Blitz “Survivor”: ecco perchè hanno sparato a Diego Provenzani (video)

C’è un pezzo di storia mafiosa palmese dietro il tentato omicidio che ha avuto per vittima Diego Provenzani, figura di primo piano alla fine degli anni 80 ed inizi anni 90 della stidda di Palma di Montechiaro e camastrese, quella guidata da Saro Meli, il puparo.

Il tentato omicidio per gli inquirenti della Squadra Mobile di Agrigento, guidata da Giovanni Minardi, e del Commissariato di Palma, agli ordini di Angelo Cavaleri, affonda le sue radici nel desiderio di vendetta per un “torto” subito 29 anni fa quando l’armeria di Domenico Sambito, uno degli odierni arrestati (in verità titolare era la moglie) subì un furto di cinque pistole, quattro delle quali vennero restituite. Correva l’anno 1997.

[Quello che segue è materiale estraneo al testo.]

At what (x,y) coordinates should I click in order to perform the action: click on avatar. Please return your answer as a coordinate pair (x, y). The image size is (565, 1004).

Erano i tempi in cui a Palma di Montechiaro la vita di un uomo valeva meno di niente e le agguerrite consorterie locali, sia esse stiddare che mafiose, avevano deciso di sconquassare il loro mondo interno a suon di omicidi e stragi.

E i clan si rifornivano di armi senza badare per il sottile: rapine e furti in armerie, acquisti all’estero, specie in Belgio (comparvero così i micidiali mitra Uzi).

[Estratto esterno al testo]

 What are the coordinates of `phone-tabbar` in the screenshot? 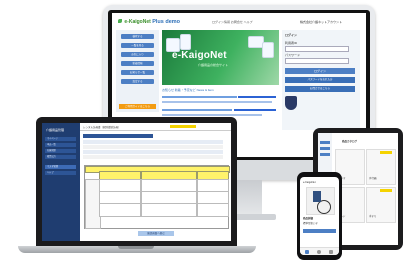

Provenzani finisce dentro questo meccanismo perché non comprende che Sambito ha la memoria lunga, come il rancore. E ha giurato di fargliela pagare per la mancata restituzione della quinta pistola, poi rinvenuta con matricola abrasa, e per non averla adeguatamente pagata dopo che venne abrasa la matricola e resa inservibile.

Questo lo scenario del tentato omicidio e questi i dettagli: decisiva per le indagini l’Alfa 159 usata dai due sicari (guidata da Salvatore Ingiamo, 28 anni, incensurato, parrucchiere) e alcune  telecamere poste nella zona dell’agguato e due testimoni. I poliziotti ricostruiscono tutto:  l’inseguimento, Provenzani che prova a scappare, e fa inversione a U. I sicari, impassibili e crudeli, lo inseguono e lo fanno cadere sparandogli. Sei colpi sono stati contati quante le ferite della vittima.

Accertamenti balistici all’interno dell’autovettura e controlli amministrativi segnano la svolta: in pochi giorni, partendo dalla macchina, sono risaliti al proprietario. Fortuna vuole che questo tipo di auto sono molto poche a Palma e da alcuni numeri di targa si arriva ai due arrestati di oggi. Contributo importante hanno dato vecchi collaboratori di giustizia che hanno spiegato la storia del furto e la sete di vendetta di Sambito. Veniva fuori inoltre, che il Sambito tentava da tanti anni di recuperare il credito dal Provenzani. E veniva anche fuori che l’autovettura era finita da un carrozziere per alcune riparazioni a causa dei danni provocati proprio dal motorino di Provenzani lanciato contro i suoi aggressori che sono difesi dall’avv. Santo Lucia.